Alzheimer's disease is the most common form of dementia worldwide, accounting for 60-70% of diagnosed cases. According to the current understanding of molecular pathogenesis, the main hallmarks of this disease are the abnormal accumulation of amyloid plaques and neurofibrillary tangles. Therefore, biomarkers reflecting these underlying biological mechanisms are recognized as valid tools for an early diagnosis of Alzheimer's disease. Inflammatory mechanisms, such as microglial activation, are known to be involved in Alzheimer's disease onset and progression. This activated state of the microglia is associated with increased expression of the translocator protein 18 kDa. On that account, PET tracers capable of measuring this signature, such as (R)-[C]PK11195, might be instrumental in assessing the state and evolution of Alzheimer's disease. This study aims to investigate the potential of Gray Level Co-occurrence Matrix-based textural parameters as an alternative to conventional quantification using kinetic models in (R)-[C]PK11195 PET images. To achieve this goal, kinetic and textural parameters were computed on (R)-[C]PK11195 PET images of 19 patients with an early diagnosis of Alzheimer's disease and 21 healthy controls and submitted separately to classification using a linear support vector machine. The classifier built using the textural parameters showed no inferior performance compared to the classical kinetic approach, yielding a slightly larger classification accuracy (accuracy of 0.7000, sensitivity of 0.6957, specificity of 0.7059 and balanced accuracy of 0.6967). In conclusion, our results support the notion that textural parameters may be an alternative to conventional quantification using kinetic models in (R)-[C]PK11195 PET images. The proposed quantification method makes it possible to use simpler scanning procedures, which increase patient comfort and convenience. We further speculate that textural parameters may also provide an alternative to kinetic analysis in (R)-[C]PK11195 PET neuroimaging studies involving other neurodegenerative disorders. Finally, we recognize that the potential role of this tracer is not in diagnosis but rather in the assessment and progression of the diffuse and dynamic distribution of inflammatory cell density in this disorder as a promising therapeutic target.

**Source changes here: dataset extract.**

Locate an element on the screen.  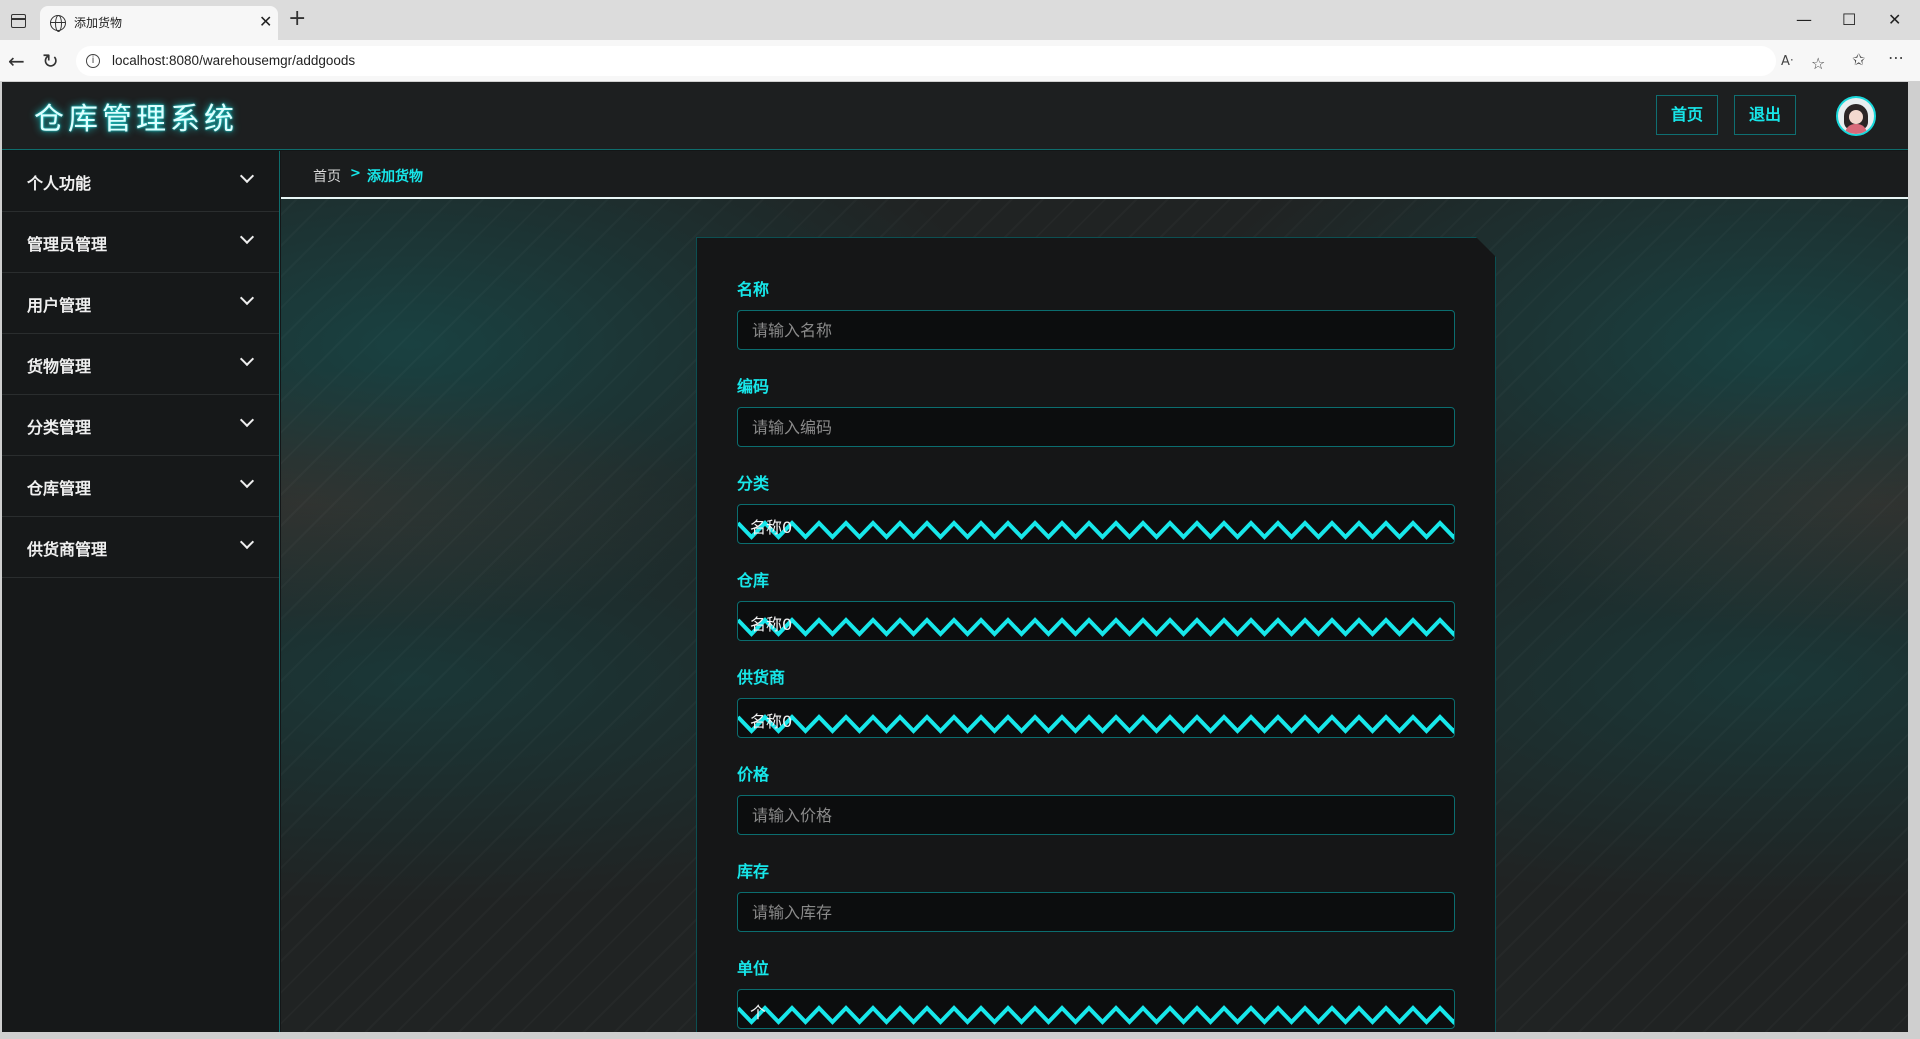
code-input is located at coordinates (1096, 427).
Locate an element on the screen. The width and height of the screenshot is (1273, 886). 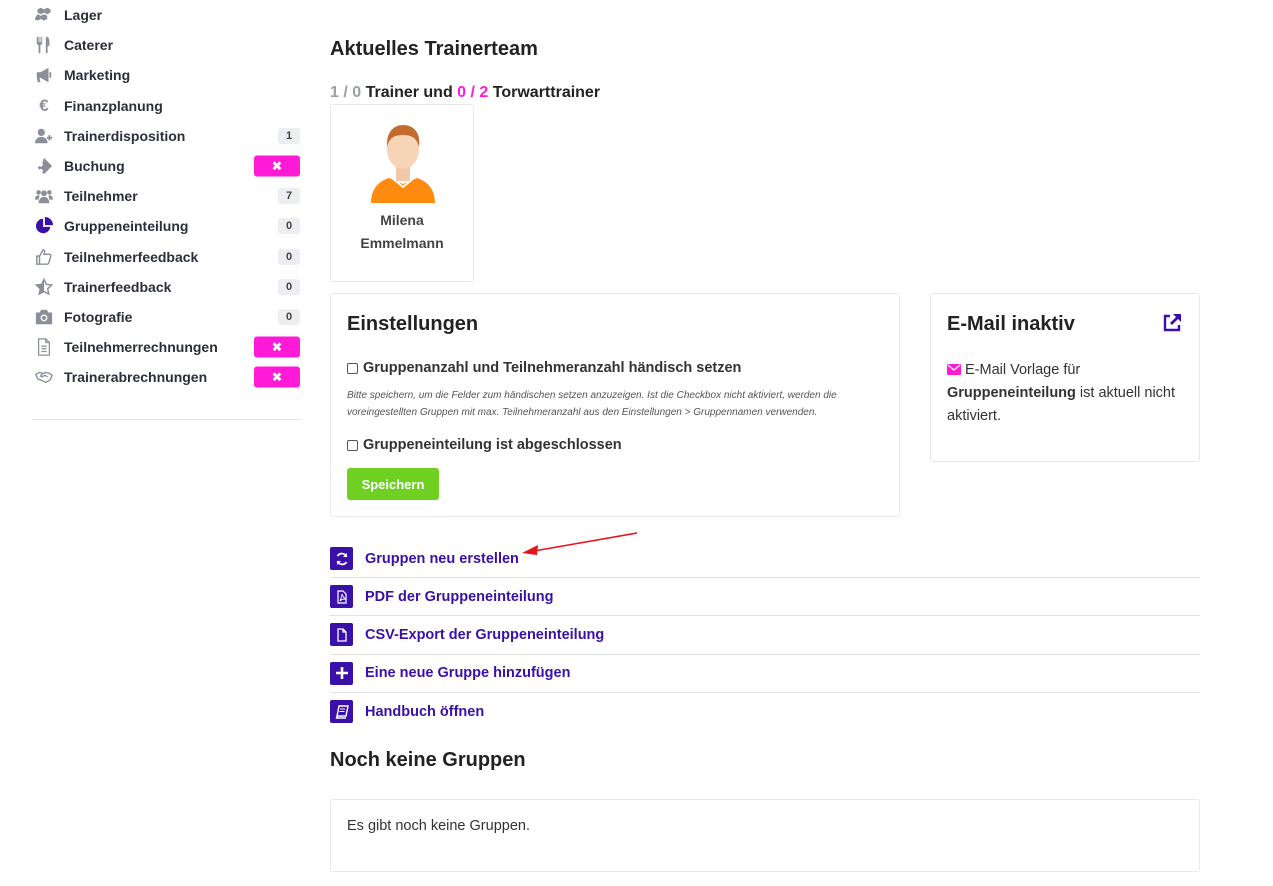
sidebar-item-trainerdisposition: Trainerdisposition 1 is located at coordinates (166, 136).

阿尔茨海默病是全球最常见的痴呆形式,占已确诊病例的60 - 70%。根据目前对分子发病机制的理解,该疾病的主要特征是淀粉样斑块和神经原纤维缠结的异常积累。因此,反映这些潜在生物学机制的生物标志物被认为是早期诊断阿尔茨海默病的有效工具。炎症机制,如小胶质细胞激活,已知与阿尔茨海默病的发病和进展有关。小胶质细胞的这种激活状态与18 kDa转位蛋白的表达增加有关。因此,能够测量这种特征的PET示踪剂,如(R)-[C]PK11195,可能有助于评估阿尔茨海默病的状态和进展。本研究旨在探讨基于灰度共生矩阵的纹理参数在(R)-[C]PK11195 PET图像中作为使用动力学模型进行传统量化的替代方法的潜力。为实现这一目标,计算了19例早期诊断为阿尔茨海默病的患者和21名健康对照的(R)-[C]PK11195 PET图像的动力学和纹理参数,并分别使用线性支持向量机进行分类。使用纹理参数构建的分类器与经典动力学方法相比表现并不逊色,分类准确率略高(准确率为0.7000,灵敏度为0.6957,特异性为0.7059,平衡准确率为0.6967)。总之,我们的结果支持这样一种观点,即纹理参数可能是(R)-[C]PK11195 PET图像中使用动力学模型进行传统量化的替代方法。所提出的量化方法使得可以使用更简单的扫描程序,这增加了患者的舒适度和便利性。我们进一步推测,在涉及其他神经退行性疾病的(R)-[C]PK11195 PET神经影像学研究中,纹理参数也可能为动力学分析提供一种替代方法。最后,我们认识到这种示踪剂的潜在作用不在于诊断,而在于作为一个有前景的治疗靶点评估该疾病中炎症细胞密度的弥漫性和动态分布及其进展。